Prompt Variation and Robustness Testing
The variation module tests robustness by varying prompt wording across multiple dimensions. The robustness module provides adversarial testing including contrastive robustness tests. If a model's bias resistance depends on exact prompt phrasing, the result is fragile. These tests check whether results hold across paraphrases and reformulations.
Test Quality Assessment
An LLM judge assesses the quality of generated test cases, filtering out ambiguous or poorly constructed instances. Dataset diversity is validated using self-BLEU and ROUGE scores to ensure generated test cases are sufficiently distinct from each other, preventing the benchmark from just testing the same scenario with minor rephrasing.
Cross-Domain Variants
Each test instance supports cross-domain variants, allowing the same underlying bias test to be adapted across all five ecological domains efficiently. This ensures consistent test logic while allowing domain-specific framing, enabling apples-to-apples comparison for the Bias Consistency Index (BCI).
Hybrid Scoring Pipeline
Response scoring uses deterministic extraction first (pattern-matching for expected answer formats), with an LLM-judge fallback when extraction fails. This improves coverage across diverse response styles while keeping automation practical. Unknown or failed extraction rates are tracked explicitly so that weak data quality is visible in metric interpretation rather than hidden behind defaults.

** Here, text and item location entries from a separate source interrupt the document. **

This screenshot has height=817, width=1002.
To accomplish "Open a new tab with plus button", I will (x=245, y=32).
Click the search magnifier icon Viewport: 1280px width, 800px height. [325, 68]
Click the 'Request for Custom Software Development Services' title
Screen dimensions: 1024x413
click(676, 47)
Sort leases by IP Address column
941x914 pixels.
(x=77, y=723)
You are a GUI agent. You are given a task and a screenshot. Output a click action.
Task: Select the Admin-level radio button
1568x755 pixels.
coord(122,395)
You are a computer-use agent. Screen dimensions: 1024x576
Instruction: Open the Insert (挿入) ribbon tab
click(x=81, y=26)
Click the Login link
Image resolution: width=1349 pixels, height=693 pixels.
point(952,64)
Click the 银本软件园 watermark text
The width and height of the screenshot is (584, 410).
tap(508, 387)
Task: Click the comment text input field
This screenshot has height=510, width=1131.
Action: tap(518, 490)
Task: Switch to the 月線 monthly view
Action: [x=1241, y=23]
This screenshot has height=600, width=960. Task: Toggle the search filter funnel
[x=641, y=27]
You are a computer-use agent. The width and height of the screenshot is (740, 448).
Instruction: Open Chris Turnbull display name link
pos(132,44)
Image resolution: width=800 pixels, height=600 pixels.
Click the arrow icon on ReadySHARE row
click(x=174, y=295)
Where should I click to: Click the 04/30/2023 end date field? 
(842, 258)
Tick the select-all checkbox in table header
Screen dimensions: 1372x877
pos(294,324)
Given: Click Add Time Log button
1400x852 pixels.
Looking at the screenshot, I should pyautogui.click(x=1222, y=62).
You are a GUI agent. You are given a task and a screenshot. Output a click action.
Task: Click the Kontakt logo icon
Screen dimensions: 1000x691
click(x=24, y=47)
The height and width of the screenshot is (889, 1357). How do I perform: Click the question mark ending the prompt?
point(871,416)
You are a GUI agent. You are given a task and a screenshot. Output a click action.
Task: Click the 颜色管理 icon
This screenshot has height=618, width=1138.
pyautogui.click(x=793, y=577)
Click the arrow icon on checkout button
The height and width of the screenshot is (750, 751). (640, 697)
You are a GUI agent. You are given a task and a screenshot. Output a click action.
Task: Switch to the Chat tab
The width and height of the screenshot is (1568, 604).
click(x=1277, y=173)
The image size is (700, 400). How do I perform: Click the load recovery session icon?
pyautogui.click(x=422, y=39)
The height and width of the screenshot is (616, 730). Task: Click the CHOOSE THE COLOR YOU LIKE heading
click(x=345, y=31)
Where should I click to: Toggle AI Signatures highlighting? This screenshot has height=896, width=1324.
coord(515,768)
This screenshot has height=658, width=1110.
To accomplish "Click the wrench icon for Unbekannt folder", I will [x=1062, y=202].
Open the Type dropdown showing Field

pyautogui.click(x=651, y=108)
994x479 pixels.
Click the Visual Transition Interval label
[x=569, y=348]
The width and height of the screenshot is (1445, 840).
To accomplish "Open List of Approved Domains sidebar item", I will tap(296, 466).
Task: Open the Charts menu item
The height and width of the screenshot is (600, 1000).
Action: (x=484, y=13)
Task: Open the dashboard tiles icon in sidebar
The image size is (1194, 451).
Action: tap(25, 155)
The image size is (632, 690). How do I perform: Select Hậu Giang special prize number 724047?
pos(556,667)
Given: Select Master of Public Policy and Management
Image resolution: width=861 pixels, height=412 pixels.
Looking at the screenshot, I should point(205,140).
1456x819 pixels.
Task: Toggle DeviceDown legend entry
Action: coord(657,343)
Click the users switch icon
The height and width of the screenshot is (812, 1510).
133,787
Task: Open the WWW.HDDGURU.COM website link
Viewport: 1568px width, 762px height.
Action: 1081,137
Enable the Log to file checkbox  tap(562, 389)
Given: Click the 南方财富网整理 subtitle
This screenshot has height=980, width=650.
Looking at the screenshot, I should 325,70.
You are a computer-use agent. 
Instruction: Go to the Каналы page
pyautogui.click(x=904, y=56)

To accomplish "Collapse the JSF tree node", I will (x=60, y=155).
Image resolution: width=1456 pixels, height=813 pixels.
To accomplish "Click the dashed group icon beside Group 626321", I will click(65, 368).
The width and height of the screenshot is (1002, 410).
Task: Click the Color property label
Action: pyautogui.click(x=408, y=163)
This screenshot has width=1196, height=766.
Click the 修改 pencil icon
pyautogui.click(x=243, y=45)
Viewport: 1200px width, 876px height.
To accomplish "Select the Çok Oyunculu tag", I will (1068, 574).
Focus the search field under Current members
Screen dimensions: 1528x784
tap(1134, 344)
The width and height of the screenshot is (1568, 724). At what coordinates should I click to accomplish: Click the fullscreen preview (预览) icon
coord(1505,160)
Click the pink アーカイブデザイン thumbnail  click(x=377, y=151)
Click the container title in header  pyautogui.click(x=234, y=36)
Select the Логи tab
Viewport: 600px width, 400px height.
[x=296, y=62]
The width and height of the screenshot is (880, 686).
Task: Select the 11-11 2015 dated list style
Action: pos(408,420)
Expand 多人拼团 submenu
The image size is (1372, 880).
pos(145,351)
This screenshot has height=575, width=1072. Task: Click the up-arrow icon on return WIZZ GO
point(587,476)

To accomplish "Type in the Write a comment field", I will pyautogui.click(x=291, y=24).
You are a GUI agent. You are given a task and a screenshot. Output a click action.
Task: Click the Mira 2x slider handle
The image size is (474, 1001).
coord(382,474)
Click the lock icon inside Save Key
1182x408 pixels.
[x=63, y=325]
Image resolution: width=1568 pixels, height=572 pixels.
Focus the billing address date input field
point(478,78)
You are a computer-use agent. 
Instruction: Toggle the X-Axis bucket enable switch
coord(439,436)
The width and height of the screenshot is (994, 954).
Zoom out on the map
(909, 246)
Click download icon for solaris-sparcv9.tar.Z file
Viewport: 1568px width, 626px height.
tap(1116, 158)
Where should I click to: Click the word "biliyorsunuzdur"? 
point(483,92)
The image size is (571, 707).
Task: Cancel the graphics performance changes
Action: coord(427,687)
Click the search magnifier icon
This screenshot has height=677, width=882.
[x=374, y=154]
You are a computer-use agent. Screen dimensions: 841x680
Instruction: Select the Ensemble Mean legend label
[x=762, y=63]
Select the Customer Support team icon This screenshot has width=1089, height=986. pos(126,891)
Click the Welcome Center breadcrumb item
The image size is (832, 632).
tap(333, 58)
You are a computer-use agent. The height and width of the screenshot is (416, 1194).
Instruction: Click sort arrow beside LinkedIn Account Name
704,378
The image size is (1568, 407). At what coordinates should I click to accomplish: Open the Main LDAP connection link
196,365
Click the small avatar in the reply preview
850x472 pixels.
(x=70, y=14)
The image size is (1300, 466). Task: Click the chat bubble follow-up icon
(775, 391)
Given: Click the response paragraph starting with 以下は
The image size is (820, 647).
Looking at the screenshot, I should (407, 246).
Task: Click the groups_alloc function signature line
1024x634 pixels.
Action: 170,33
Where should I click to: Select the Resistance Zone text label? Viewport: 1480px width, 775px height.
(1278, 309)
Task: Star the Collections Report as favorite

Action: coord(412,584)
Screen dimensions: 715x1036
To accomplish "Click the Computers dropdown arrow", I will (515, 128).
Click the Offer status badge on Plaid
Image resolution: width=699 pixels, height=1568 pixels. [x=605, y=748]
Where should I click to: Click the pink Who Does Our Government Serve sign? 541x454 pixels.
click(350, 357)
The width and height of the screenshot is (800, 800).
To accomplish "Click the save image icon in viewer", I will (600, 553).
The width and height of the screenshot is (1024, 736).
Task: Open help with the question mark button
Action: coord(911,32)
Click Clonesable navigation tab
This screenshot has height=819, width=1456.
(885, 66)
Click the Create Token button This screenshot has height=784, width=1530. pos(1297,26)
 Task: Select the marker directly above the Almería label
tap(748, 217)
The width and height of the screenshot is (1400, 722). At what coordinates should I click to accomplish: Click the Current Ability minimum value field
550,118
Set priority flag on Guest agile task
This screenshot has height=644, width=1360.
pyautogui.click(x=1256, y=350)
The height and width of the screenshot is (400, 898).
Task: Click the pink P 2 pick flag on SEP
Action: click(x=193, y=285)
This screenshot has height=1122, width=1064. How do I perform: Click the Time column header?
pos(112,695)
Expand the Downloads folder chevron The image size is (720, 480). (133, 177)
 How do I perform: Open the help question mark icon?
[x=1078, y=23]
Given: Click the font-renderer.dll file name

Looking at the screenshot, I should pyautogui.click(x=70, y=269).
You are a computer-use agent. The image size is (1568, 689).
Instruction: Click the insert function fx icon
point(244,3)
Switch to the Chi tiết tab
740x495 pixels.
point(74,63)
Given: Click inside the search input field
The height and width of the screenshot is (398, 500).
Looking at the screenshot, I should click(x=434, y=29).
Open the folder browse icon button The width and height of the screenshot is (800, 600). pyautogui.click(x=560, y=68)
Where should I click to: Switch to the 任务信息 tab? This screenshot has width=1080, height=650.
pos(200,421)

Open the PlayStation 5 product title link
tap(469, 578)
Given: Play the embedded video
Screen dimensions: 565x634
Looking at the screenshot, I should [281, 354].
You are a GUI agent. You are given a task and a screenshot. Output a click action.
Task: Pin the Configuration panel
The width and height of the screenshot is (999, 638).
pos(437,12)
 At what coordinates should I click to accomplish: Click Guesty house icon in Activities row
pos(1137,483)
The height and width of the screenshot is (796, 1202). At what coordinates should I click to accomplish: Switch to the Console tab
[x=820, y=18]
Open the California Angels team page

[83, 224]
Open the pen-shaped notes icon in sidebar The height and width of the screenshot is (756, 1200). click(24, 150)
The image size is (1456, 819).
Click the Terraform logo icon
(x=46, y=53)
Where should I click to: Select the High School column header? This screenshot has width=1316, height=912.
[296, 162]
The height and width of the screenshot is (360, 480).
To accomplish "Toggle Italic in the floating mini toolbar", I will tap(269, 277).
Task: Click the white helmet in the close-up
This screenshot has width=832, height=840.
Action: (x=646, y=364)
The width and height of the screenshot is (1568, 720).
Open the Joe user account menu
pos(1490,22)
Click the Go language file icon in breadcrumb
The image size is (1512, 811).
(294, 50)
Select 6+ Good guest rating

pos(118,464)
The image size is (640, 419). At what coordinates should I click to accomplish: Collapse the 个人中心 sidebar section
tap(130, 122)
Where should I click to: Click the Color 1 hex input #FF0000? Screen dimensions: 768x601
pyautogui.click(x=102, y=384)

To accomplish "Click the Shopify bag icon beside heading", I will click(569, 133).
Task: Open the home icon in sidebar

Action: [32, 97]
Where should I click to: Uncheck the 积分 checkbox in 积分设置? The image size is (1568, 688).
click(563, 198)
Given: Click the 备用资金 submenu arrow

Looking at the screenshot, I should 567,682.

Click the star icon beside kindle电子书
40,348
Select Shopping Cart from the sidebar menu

Run Provenance and Reproducibility
Every evaluation export includes model configuration, judge settings, benchmark tier, instance manifests, and code/version context. This makes runs auditable and reproducible. Test instances can be exported to JSON and reimported for exact replication, and generators accept seed parameters for deterministic output.
Transparent Methodological Limits
Human baseline rates are derived from published research literature and explicitly caveated. They represent aggregate population tendencies from specific experimental paradigms, not universal ground truth. The CAS metric flags insufficient confidence data rather than silently defaulting, and the RCI metric distinguishes noise-floor reliability from genuine consistency. KahneBench surfaces uncertainty rather than hiding it.